Many of us have had those really bad experiences and we still manage to slowly steam and chug our way down the river. lol Hang in there, and don't give up...which I know you won't and we will be here to yell from the sidelines as you run for the finish line.:p If you need to use a mobile aid for a few months, hey its ok...you haven't failed unless you have given up...:hug::hug: |
Oh, Keri I am so so sorry. I cried when reading this. I thought you had found your cure. I am so mad for you....RATTTTTS.:mad:
I hope the IVSM does the job and stops your exacerbation in it's tracks. When you are better, we can talk about what next. I hate this disease.. (((((((((((((Keri)))))))))))) |
Keri
Get through the IVSM and see where you are then. Don't worry about the what ifs, take care of yourself. Nothing is ever carved in stone and this wasn't a claim of a cure. As we all know, not everything works for everyone and you now just have to wait and see where you go from here. Relax, plenty of fluids and rest. That's what you need right now...not beating yourself up! :hug: |
Keri,
Please don't blame yourself! You didn't do a thing wrong. You're very brave for giving the HiCy a try. Good luck with the steroids and feel better soon.:hug: |
Thank you everyone. I'm trying to be "okay" right now - but it's SO hard. The word devastated doesn't even begin to cover it.
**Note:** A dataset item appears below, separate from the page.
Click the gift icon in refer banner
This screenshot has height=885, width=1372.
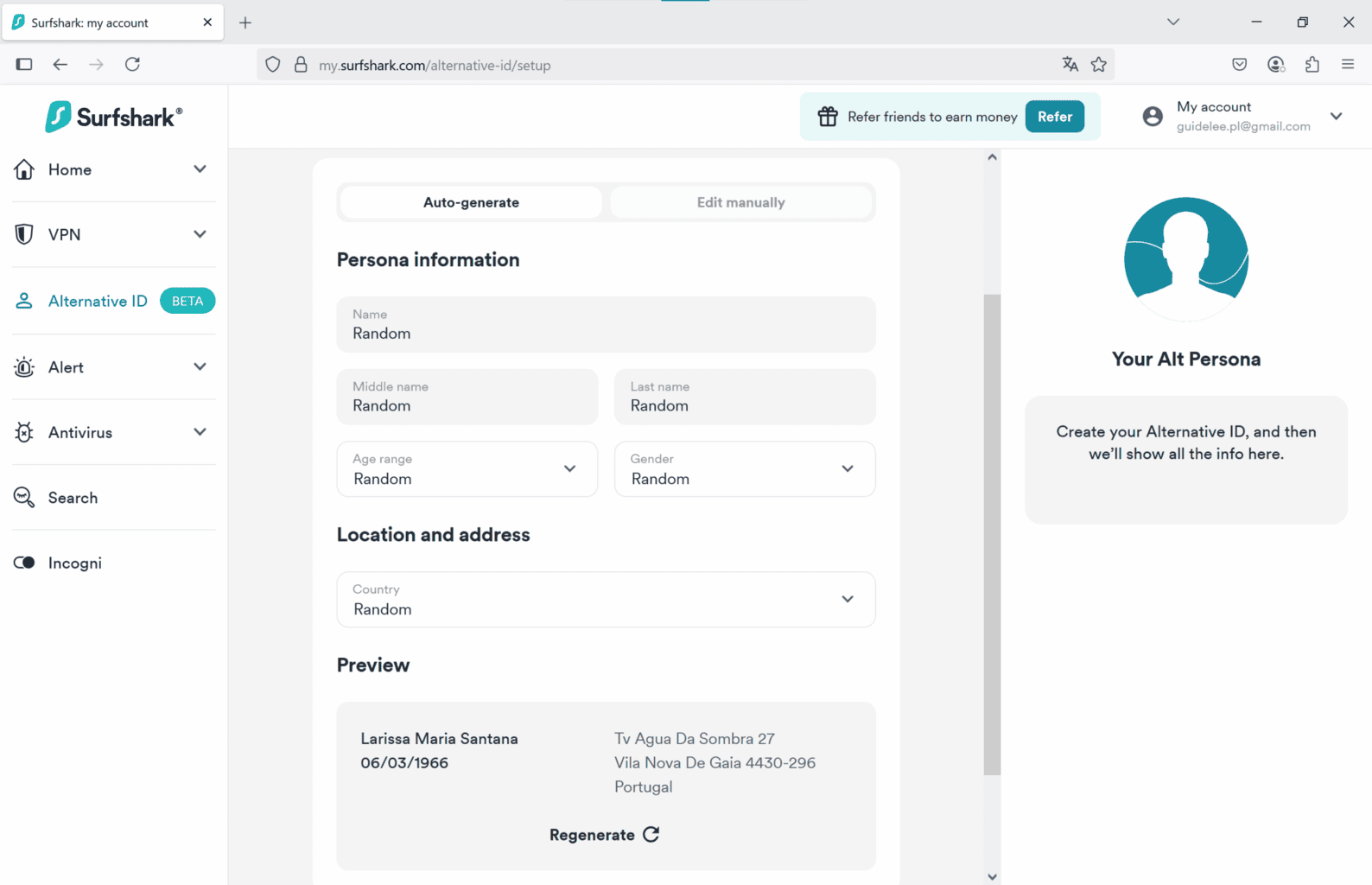(828, 117)
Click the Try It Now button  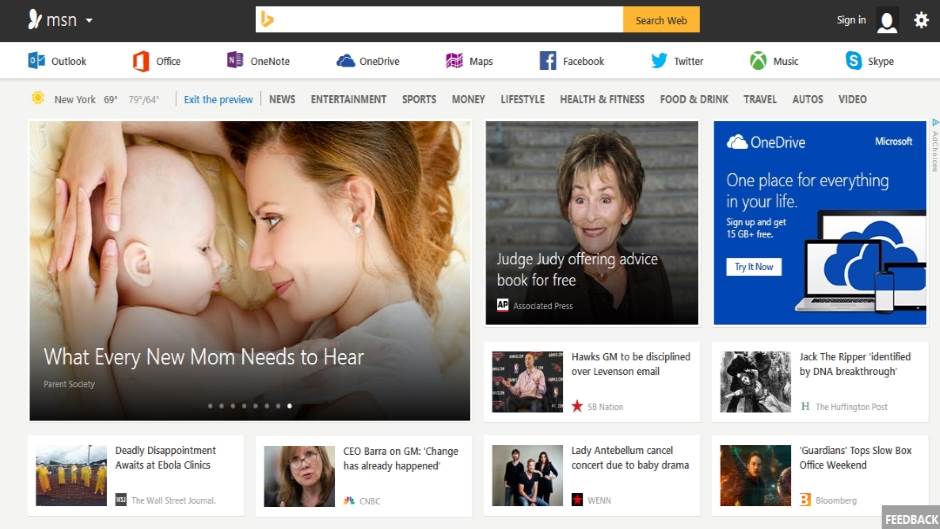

I sent an email to my doc at Hopkins and he wrote back earlier today. He said I had options and not to worry. As of now, I think I will re-dose with the HiCy again and maybe they will make modifications. I'm not a doctor and I don't play one on tv....but, eh, I have some thoughts. LOL I will be sending them a copy of the MRI tomorrow and then faxing the full report to them as soon as it's written up. I will be going out to see them in January. I'm not giving up....at least not yet. I'm more of a fighter than I ever thought I'd be - this disease has taught me that much. Think I will tell the doctor that I tolerated the first round of HiCy with too much ease - this time I want to be sick as a dog, on death's door, puking up my innards - and heck, I'd like to lose a few pounds this time (I gained weight last time!).... Then I will know I got the right dosing!! :) My body and mind are definitely not cooperating with me. Put up the Xmas tree - and managed to drop 5 glass ornaments - all of which broke. That was after I broke two glass dishes earlier. Very sad. I thought I was passed all of this. One hand is very weak - and the "good" hand has the IV line hanging out of it - so it isn't usable at the moment. I'm really for 2008 to be over!! ~Keri |
I'm not going to say "Don't worry" because I want to smack people that say that to me. Duh, why didn't I think of not worrying?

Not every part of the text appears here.